** Opening SOURCE MATERIAL block **

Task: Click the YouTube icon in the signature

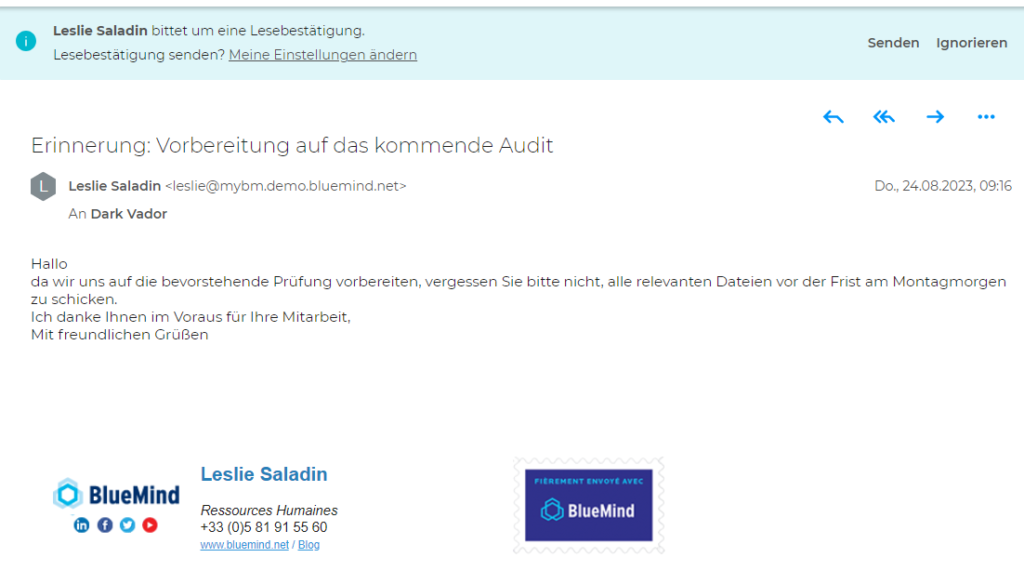Action: pyautogui.click(x=150, y=525)
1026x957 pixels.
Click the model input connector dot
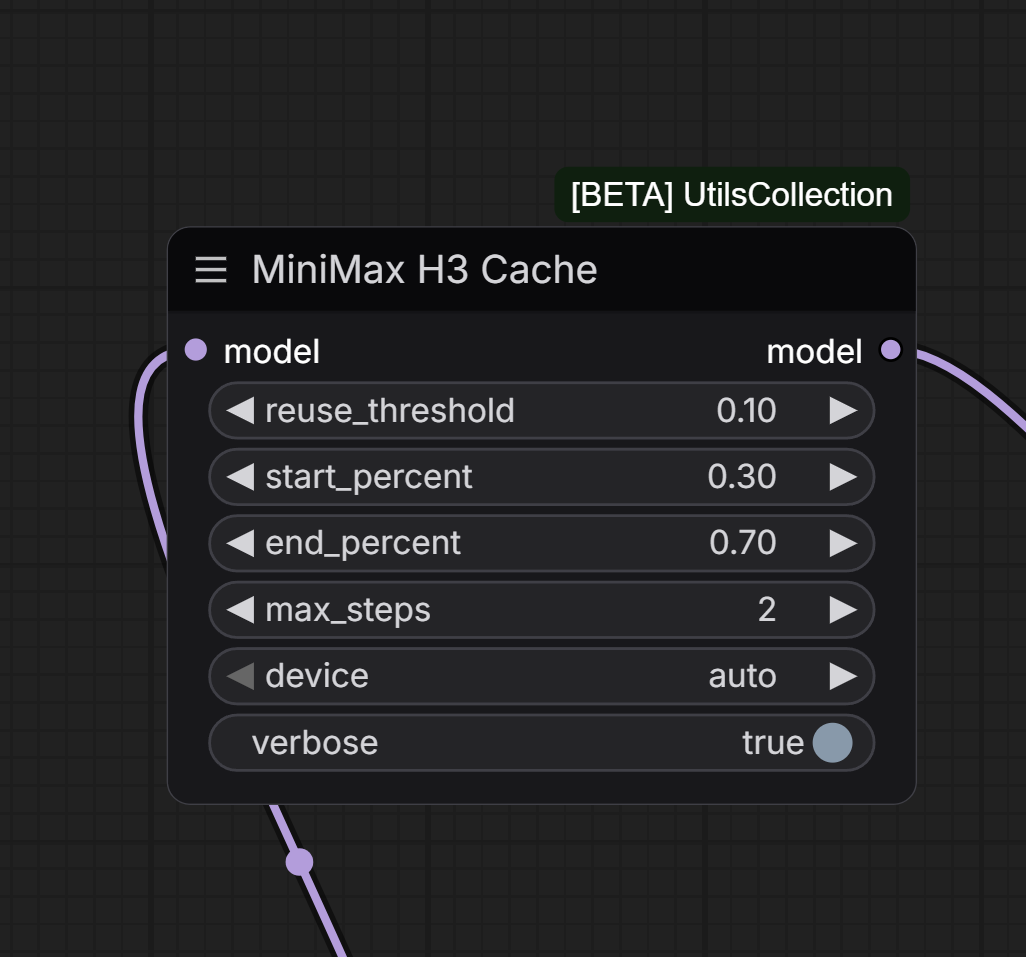[x=196, y=350]
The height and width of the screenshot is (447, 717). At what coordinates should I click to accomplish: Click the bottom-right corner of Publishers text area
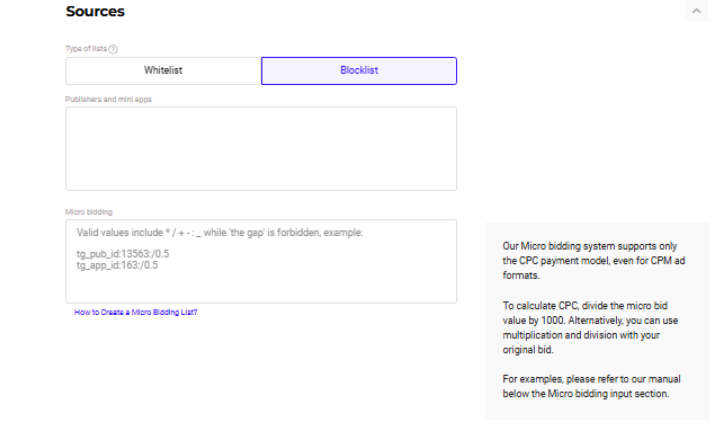[x=452, y=186]
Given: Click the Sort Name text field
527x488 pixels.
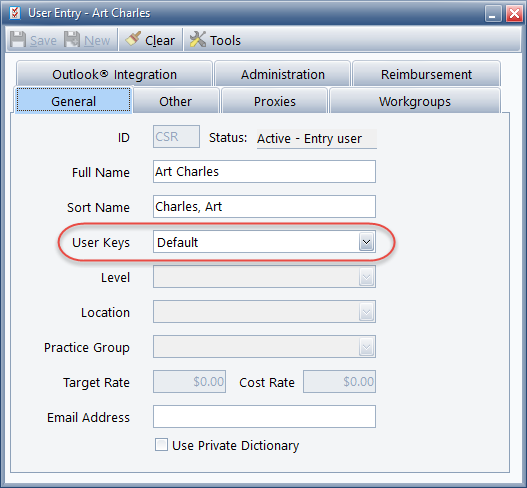Looking at the screenshot, I should pos(265,206).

** Closing SOURCE MATERIAL block **

### [EXERCISE DIRECTIONS]
When you copy the listing above, reproduce every line exactly and skip the images.

### [COMPLETED TASK]
Task: Click the YouTube icon in the signature

Action: pyautogui.click(x=150, y=525)
1026x957 pixels.
Click the model input connector dot
[x=196, y=350]
The height and width of the screenshot is (447, 717). At what coordinates should I click to accomplish: Click the bottom-right corner of Publishers text area
[x=452, y=186]
Given: Click the Sort Name text field
527x488 pixels.
Looking at the screenshot, I should pos(265,206).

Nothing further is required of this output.